- Ninja don't sweat.
- Bullets can't kill a ninja.
- Ninja invented skateboarding
- Only a ninja can kill a ninja. Regular humans are useless.
- Ninja never wear headbands with the word "ninja" printed on them.
- Ninja can breath underwater anytime they want.
- Ninja can change clothes in less than 1 second.
- Ninja don't smoke, but they do use smoke bombs.
- Ninja always land on their feet. If they don't have feet they will land on their nubs.
- Ninja invented the internet.
- Ninja don't eat or drink very much, and they never have to go to the bathroom.
- Ninja always move to America when making a new start as a non-assassin.
- Ninja don't play sports. Unless killing is a sport.
- Ninja can crush golfballs with 2 fingers, any two fingers.
- Ninja have a bad temper when they lose at anything. They will usually cut off the winners head before they have time to gloat.
- Ninja lie all the time. Even when the truth serves better, ninja will lie anyway.
- Ninja swords are always straight with a square handle guard. Always. Curves are for girls.
- Ninja never bring a gun to a sword fight. Ninja don't use guns. Ever.
- The only way to end a ninja clan is to break the head ninja's sword.
- Ninja never show their real face. If the need to show a face arises, it should be a very shiny mask. This is the only possible substitute.

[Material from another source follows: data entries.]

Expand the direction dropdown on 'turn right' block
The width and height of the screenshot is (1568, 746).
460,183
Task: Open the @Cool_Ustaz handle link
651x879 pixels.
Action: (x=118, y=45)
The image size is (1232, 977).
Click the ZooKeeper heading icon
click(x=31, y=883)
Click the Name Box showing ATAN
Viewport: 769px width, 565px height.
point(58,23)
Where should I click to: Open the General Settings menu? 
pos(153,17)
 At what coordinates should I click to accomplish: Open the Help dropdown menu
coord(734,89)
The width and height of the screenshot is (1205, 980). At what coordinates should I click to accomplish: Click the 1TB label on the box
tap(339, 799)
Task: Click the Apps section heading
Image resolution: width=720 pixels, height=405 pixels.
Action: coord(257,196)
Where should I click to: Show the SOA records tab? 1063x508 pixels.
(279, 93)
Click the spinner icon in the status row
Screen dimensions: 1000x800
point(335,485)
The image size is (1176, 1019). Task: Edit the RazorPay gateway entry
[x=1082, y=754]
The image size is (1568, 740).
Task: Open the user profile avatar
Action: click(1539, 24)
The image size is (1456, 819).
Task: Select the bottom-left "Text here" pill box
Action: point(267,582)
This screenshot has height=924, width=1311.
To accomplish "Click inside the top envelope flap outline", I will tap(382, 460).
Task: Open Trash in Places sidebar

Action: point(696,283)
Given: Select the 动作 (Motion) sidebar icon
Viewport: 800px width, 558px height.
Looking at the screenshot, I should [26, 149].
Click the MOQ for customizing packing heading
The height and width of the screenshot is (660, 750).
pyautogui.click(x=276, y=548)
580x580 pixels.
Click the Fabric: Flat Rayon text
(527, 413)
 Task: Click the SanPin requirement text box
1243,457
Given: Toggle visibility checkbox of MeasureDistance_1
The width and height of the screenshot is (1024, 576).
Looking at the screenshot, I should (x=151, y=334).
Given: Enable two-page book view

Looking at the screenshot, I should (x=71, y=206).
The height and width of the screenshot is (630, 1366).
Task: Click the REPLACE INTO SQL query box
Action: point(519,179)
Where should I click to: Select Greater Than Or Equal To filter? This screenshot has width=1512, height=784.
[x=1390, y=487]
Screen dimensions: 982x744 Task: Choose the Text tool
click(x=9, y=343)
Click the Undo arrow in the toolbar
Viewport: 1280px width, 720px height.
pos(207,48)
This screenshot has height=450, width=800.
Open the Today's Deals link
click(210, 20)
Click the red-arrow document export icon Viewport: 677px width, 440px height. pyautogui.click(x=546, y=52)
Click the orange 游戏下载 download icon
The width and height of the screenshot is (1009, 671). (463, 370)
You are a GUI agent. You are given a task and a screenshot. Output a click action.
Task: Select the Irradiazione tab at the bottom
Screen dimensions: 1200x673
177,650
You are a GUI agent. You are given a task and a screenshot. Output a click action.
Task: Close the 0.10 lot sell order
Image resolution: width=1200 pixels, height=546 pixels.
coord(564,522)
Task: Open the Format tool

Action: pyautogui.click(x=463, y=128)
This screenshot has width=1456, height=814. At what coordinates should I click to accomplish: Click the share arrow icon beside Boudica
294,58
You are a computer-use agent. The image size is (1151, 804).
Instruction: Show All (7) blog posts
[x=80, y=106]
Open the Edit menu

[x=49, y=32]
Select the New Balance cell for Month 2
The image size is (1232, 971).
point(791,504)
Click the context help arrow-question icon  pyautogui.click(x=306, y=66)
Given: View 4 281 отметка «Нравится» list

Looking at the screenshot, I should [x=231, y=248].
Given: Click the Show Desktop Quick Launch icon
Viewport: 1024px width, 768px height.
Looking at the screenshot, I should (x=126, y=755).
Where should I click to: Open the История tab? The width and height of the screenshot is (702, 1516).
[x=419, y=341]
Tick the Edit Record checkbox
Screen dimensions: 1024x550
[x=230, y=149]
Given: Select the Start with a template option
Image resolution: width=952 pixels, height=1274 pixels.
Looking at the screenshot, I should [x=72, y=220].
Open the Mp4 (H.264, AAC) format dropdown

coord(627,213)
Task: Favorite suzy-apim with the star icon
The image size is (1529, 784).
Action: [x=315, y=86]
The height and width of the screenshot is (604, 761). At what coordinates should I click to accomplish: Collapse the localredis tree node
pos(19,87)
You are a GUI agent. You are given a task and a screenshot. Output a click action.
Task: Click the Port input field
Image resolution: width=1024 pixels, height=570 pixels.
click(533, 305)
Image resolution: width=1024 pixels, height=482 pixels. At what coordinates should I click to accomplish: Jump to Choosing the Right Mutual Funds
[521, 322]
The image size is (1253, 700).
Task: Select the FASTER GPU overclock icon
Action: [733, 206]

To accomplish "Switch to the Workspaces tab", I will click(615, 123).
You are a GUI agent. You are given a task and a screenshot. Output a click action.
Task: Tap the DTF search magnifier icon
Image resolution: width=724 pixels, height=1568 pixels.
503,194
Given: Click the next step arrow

- Bullets can't kill a ninja. Even 1 million bullets can not kill a ninja. (See the training video "Ninja 3: The Domination" for demonstration!)
- When attacking a single ninja with a clan of ninja (more than 4, less than that is only a posse), it is proper ninja etiquette to fight with only one ninja at a time. This makes for a much nicer fight to the death.
NOTE: if you are planning to fight the mack daddy ninja, be sure to bring lots of lesser ninja to warm him up for your grand entrance.- When fighting with bow and arrows, a proper ninja will always destroy his bow if one of his arrows is cought in mid-air, and then broken over one knee of another ninja.
- Ninja stars and sake are a perfectly good currency for ninja payments.
- Ninja always use 4 pointed ninja stars. The fancy stars with more than for points are for the lesser ninja.
- Ninja can only use their special dissapearing powers in combination with a smoke bomb. This is not negociable.
- When training with other ninja, it is proper to group off into different colors. Stay with your color at all times! Failure to keep with your color results in a circle kicking, where you are in the center of the circle.
- Ninja always wear tabi boots. Even when they sleep.
- When confronting other ninja, always try to wear a different color than that of the ninja you are attacking. It is proper ninja-ettiquette to give "home" color to the defending ninja.
- Ninja don't sleep. I know I said they do above, but I lied.
- It's expected that ninja will lie from time to time.
- When encountering large falls and leaps it is appropriate to always give the right-of-way to the first ninja to jump.
- With that said it is equally appropriate to give the needed time and space for the following ninja to jump and catch up.